• **What needs to be done**
Every entry must be output exactly as it is written.

********************

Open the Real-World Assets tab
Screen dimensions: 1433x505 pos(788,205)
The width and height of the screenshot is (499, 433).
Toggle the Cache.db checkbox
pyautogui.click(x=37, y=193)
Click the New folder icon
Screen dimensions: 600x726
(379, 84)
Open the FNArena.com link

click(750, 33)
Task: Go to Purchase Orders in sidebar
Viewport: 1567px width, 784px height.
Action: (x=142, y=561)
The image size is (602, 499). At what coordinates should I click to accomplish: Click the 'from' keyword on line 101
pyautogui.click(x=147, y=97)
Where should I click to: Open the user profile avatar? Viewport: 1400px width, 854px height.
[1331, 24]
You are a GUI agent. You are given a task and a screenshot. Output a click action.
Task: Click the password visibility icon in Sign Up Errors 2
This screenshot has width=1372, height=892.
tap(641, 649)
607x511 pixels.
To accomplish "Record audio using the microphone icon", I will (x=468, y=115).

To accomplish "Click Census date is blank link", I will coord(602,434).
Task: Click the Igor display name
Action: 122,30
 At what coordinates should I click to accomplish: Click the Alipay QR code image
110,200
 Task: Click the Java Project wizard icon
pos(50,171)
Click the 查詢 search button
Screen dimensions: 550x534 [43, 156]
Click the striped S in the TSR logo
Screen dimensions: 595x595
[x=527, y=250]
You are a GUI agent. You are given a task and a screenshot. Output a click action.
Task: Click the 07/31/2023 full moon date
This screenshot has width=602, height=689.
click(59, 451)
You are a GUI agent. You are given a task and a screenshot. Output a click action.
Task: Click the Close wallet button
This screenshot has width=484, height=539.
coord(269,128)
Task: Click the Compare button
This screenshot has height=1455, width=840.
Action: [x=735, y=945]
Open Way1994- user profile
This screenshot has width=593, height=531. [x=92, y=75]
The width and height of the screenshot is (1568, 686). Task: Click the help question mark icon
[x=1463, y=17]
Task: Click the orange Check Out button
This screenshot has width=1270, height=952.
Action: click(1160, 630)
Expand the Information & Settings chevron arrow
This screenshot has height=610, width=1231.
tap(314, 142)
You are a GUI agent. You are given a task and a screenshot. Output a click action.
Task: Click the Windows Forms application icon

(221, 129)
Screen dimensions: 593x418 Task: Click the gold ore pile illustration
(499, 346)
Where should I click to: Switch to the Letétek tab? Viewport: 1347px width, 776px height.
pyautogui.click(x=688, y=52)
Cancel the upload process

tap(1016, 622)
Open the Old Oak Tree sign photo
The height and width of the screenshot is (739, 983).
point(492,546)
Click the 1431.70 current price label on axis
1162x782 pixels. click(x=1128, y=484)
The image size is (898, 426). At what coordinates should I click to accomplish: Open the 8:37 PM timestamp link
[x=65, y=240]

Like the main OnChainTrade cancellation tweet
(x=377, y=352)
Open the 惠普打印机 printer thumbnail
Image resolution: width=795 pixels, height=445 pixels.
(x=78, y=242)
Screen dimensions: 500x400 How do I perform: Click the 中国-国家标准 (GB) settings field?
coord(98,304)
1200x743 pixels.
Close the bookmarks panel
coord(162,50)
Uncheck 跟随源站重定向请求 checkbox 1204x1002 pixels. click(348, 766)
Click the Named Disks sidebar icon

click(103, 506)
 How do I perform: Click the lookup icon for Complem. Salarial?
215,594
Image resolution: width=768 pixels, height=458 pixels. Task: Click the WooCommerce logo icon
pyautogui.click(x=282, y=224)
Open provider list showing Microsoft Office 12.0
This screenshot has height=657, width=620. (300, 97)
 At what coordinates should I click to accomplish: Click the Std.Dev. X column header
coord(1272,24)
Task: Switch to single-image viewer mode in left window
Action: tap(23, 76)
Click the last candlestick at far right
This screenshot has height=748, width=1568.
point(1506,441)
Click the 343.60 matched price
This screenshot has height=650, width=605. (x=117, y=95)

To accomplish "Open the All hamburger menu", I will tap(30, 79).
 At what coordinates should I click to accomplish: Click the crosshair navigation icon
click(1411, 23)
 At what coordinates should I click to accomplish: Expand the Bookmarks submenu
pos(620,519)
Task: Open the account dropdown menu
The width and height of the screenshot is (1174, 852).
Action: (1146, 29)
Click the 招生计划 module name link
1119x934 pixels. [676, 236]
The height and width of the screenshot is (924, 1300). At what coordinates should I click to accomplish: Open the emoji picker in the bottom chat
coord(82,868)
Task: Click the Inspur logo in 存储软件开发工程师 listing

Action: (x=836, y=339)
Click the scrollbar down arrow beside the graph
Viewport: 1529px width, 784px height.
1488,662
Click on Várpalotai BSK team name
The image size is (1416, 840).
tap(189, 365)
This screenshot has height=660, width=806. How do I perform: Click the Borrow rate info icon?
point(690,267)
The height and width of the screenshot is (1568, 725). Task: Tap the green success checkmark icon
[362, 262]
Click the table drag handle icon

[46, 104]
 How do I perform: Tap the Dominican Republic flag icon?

********************

• **Exercise output**
Open the Real-World Assets tab
Screen dimensions: 1433x505 pos(788,205)
The width and height of the screenshot is (499, 433).
Toggle the Cache.db checkbox
pyautogui.click(x=37, y=193)
Click the New folder icon
Screen dimensions: 600x726
(379, 84)
Open the FNArena.com link

click(750, 33)
Task: Go to Purchase Orders in sidebar
Viewport: 1567px width, 784px height.
Action: (x=142, y=561)
The image size is (602, 499). At what coordinates should I click to accomplish: Click the 'from' keyword on line 101
pyautogui.click(x=147, y=97)
Where should I click to: Open the user profile avatar? Viewport: 1400px width, 854px height.
[1331, 24]
You are a GUI agent. You are given a task and a screenshot. Output a click action.
Task: Click the password visibility icon in Sign Up Errors 2
This screenshot has width=1372, height=892.
tap(641, 649)
607x511 pixels.
To accomplish "Record audio using the microphone icon", I will (x=468, y=115).

To accomplish "Click Census date is blank link", I will coord(602,434).
Task: Click the Igor display name
Action: 122,30
 At what coordinates should I click to accomplish: Click the Alipay QR code image
110,200
 Task: Click the Java Project wizard icon
pos(50,171)
Click the 查詢 search button
Screen dimensions: 550x534 [43, 156]
Click the striped S in the TSR logo
Screen dimensions: 595x595
[x=527, y=250]
You are a GUI agent. You are given a task and a screenshot. Output a click action.
Task: Click the 07/31/2023 full moon date
This screenshot has width=602, height=689.
click(59, 451)
You are a GUI agent. You are given a task and a screenshot. Output a click action.
Task: Click the Close wallet button
This screenshot has width=484, height=539.
coord(269,128)
Task: Click the Compare button
This screenshot has height=1455, width=840.
Action: [x=735, y=945]
Open Way1994- user profile
This screenshot has width=593, height=531. [x=92, y=75]
The width and height of the screenshot is (1568, 686). Task: Click the help question mark icon
[x=1463, y=17]
Task: Click the orange Check Out button
This screenshot has width=1270, height=952.
Action: click(1160, 630)
Expand the Information & Settings chevron arrow
This screenshot has height=610, width=1231.
tap(314, 142)
You are a GUI agent. You are given a task and a screenshot. Output a click action.
Task: Click the Windows Forms application icon

(221, 129)
Screen dimensions: 593x418 Task: Click the gold ore pile illustration
(499, 346)
Where should I click to: Switch to the Letétek tab? Viewport: 1347px width, 776px height.
pyautogui.click(x=688, y=52)
Cancel the upload process

tap(1016, 622)
Open the Old Oak Tree sign photo
The height and width of the screenshot is (739, 983).
point(492,546)
Click the 1431.70 current price label on axis
1162x782 pixels. click(x=1128, y=484)
The image size is (898, 426). At what coordinates should I click to accomplish: Open the 8:37 PM timestamp link
[x=65, y=240]

Like the main OnChainTrade cancellation tweet
(x=377, y=352)
Open the 惠普打印机 printer thumbnail
Image resolution: width=795 pixels, height=445 pixels.
(x=78, y=242)
Screen dimensions: 500x400 How do I perform: Click the 中国-国家标准 (GB) settings field?
coord(98,304)
1200x743 pixels.
Close the bookmarks panel
coord(162,50)
Uncheck 跟随源站重定向请求 checkbox 1204x1002 pixels. click(348, 766)
Click the Named Disks sidebar icon

click(103, 506)
 How do I perform: Click the lookup icon for Complem. Salarial?
215,594
Image resolution: width=768 pixels, height=458 pixels. Task: Click the WooCommerce logo icon
pyautogui.click(x=282, y=224)
Open provider list showing Microsoft Office 12.0
This screenshot has height=657, width=620. (300, 97)
 At what coordinates should I click to accomplish: Click the Std.Dev. X column header
coord(1272,24)
Task: Switch to single-image viewer mode in left window
Action: tap(23, 76)
Click the last candlestick at far right
This screenshot has height=748, width=1568.
point(1506,441)
Click the 343.60 matched price
This screenshot has height=650, width=605. (x=117, y=95)

To accomplish "Open the All hamburger menu", I will tap(30, 79).
 At what coordinates should I click to accomplish: Click the crosshair navigation icon
click(1411, 23)
 At what coordinates should I click to accomplish: Expand the Bookmarks submenu
pos(620,519)
Task: Open the account dropdown menu
The width and height of the screenshot is (1174, 852).
Action: (1146, 29)
Click the 招生计划 module name link
1119x934 pixels. [676, 236]
The height and width of the screenshot is (924, 1300). At what coordinates should I click to accomplish: Open the emoji picker in the bottom chat
coord(82,868)
Task: Click the Inspur logo in 存储软件开发工程师 listing

Action: (x=836, y=339)
Click the scrollbar down arrow beside the graph
Viewport: 1529px width, 784px height.
1488,662
Click on Várpalotai BSK team name
The image size is (1416, 840).
tap(189, 365)
This screenshot has height=660, width=806. How do I perform: Click the Borrow rate info icon?
point(690,267)
The height and width of the screenshot is (1568, 725). Task: Tap the green success checkmark icon
[362, 262]
Click the table drag handle icon

[46, 104]
 How do I perform: Tap the Dominican Republic flag icon?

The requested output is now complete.